START Records shown

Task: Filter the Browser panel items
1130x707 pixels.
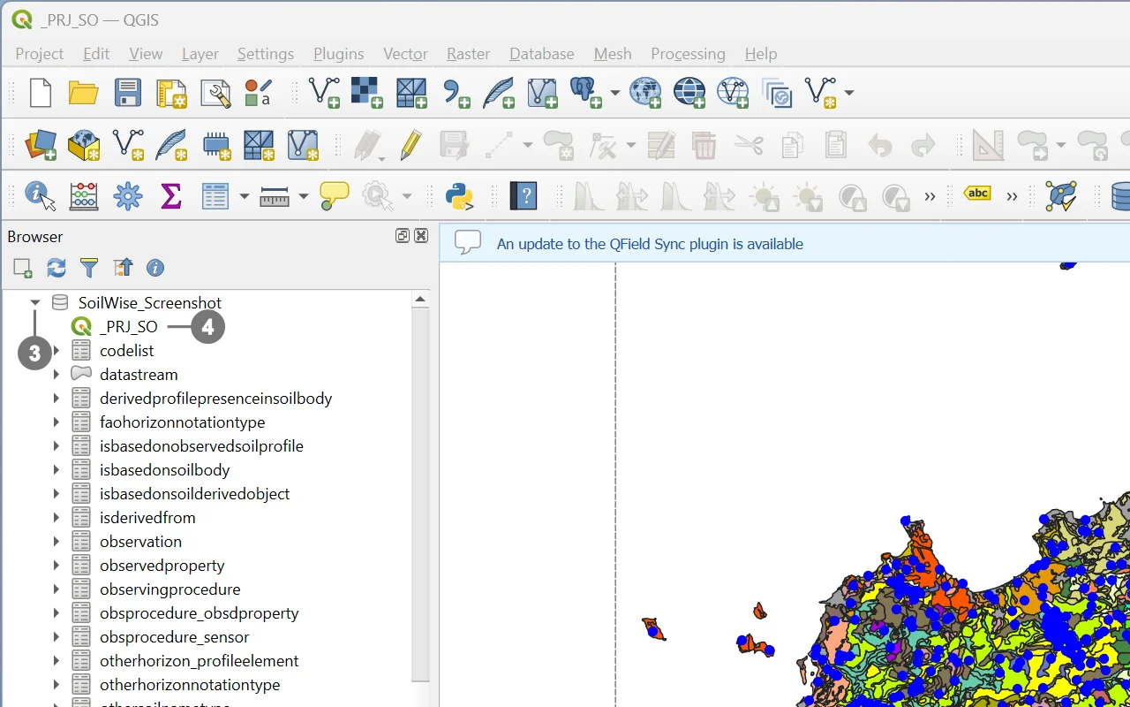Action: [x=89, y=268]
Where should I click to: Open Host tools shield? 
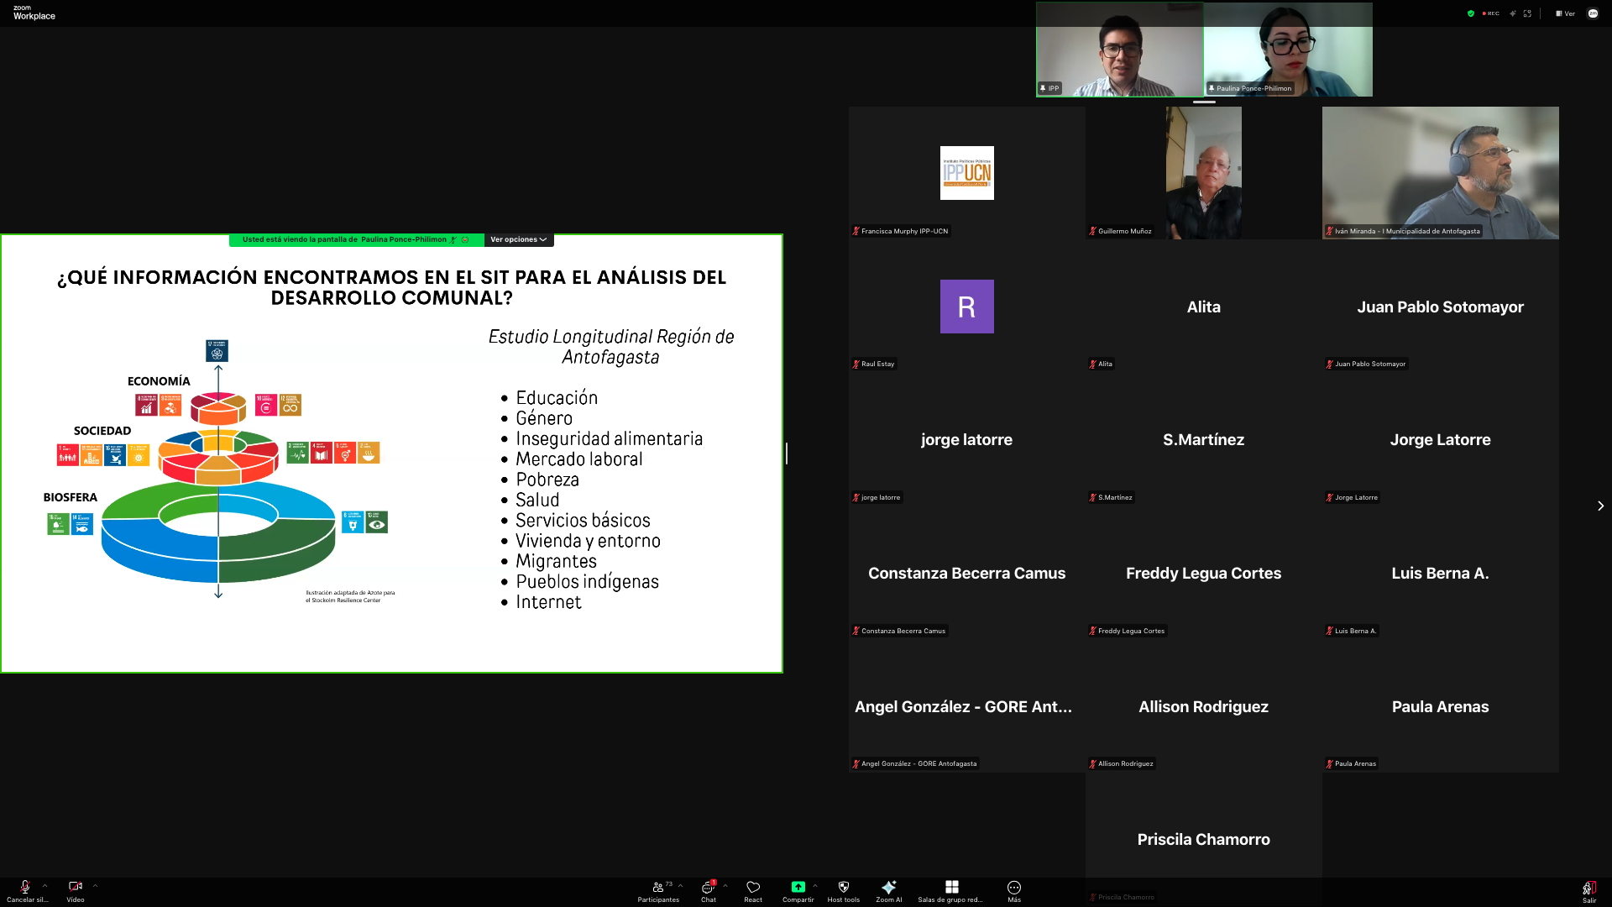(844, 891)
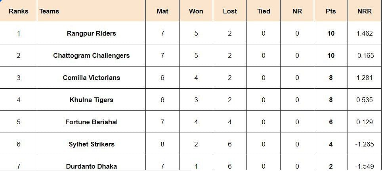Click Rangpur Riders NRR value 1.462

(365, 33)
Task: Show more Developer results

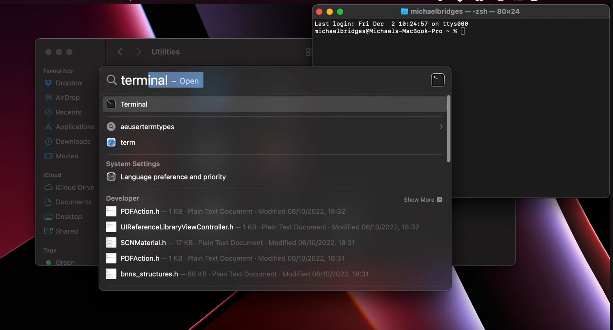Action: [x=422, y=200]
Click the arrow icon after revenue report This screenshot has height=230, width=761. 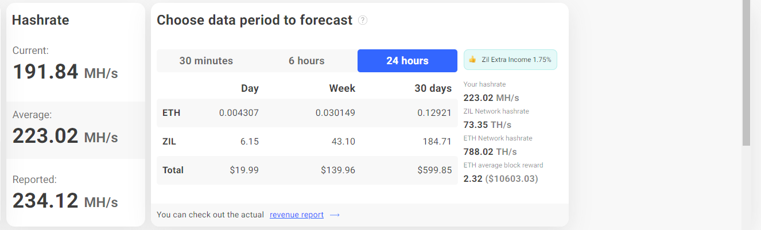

END Records shown
START Records shown

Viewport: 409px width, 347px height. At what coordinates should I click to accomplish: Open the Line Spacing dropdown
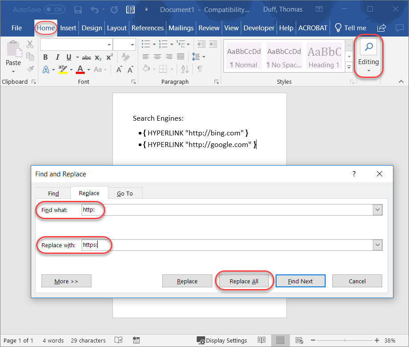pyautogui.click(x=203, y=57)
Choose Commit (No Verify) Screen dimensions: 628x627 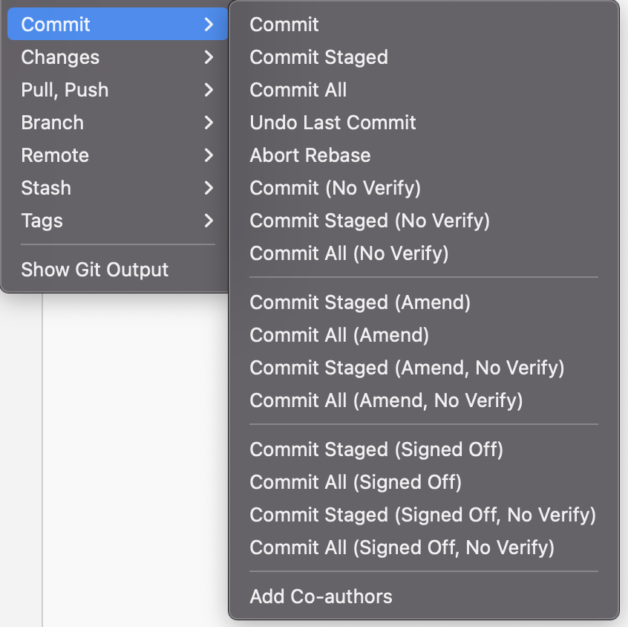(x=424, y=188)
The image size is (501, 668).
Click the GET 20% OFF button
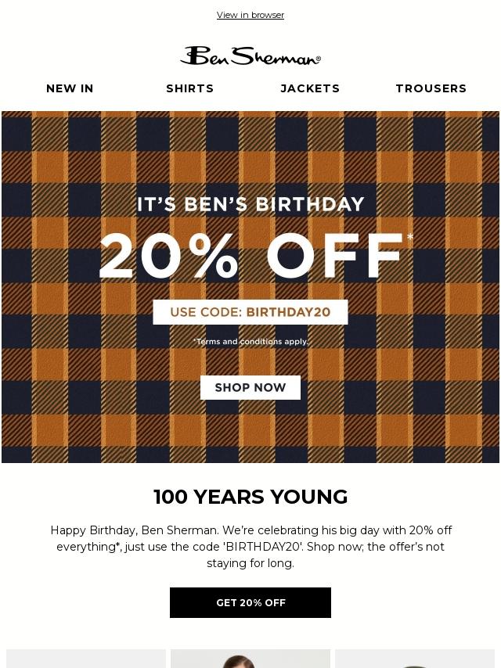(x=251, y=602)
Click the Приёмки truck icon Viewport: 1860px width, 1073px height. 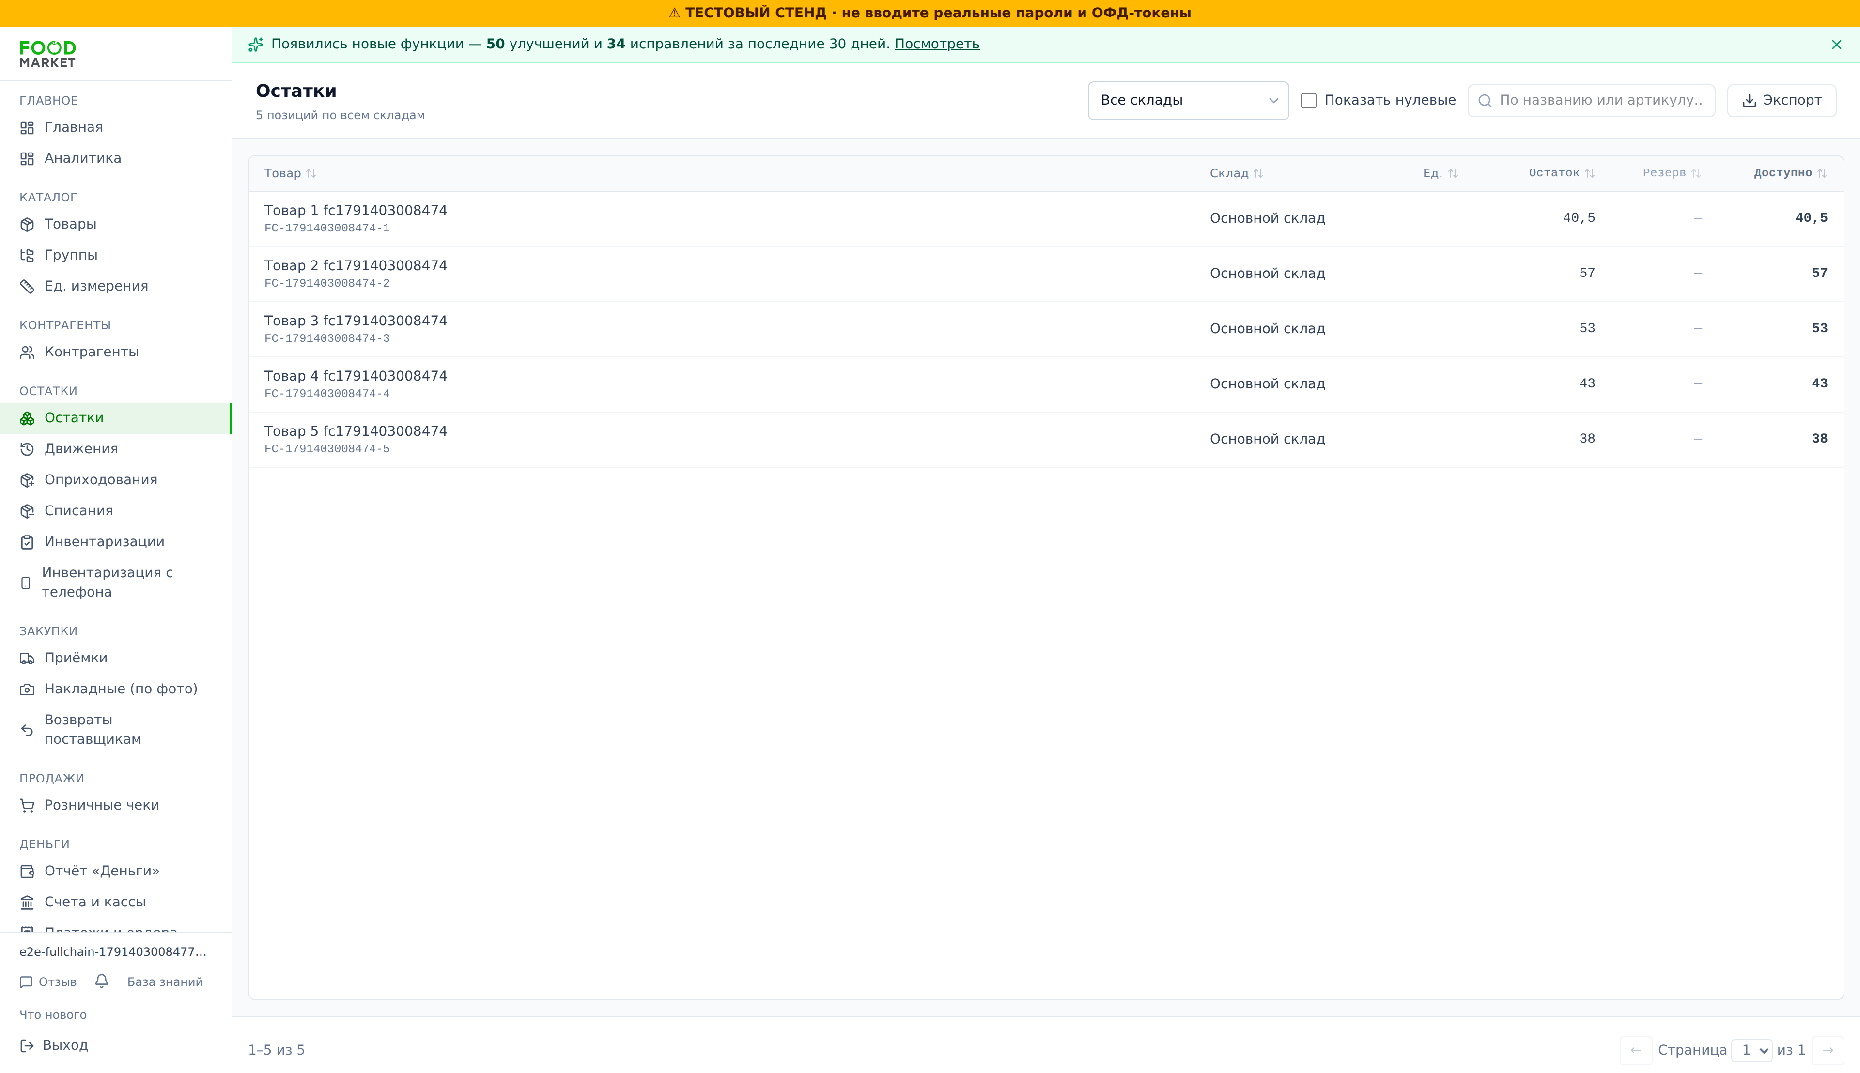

END Records shown

Work to complete: Above, find the line with "Click the GET 20% OFF button"; copy it and every line down to the line with "Click the Приёмки", exactly and both included, but no pictures.

Exercise output:
Click the GET 20% OFF button
(x=251, y=602)
Click the Приёмки truck icon Viewport: 1860px width, 1073px height. 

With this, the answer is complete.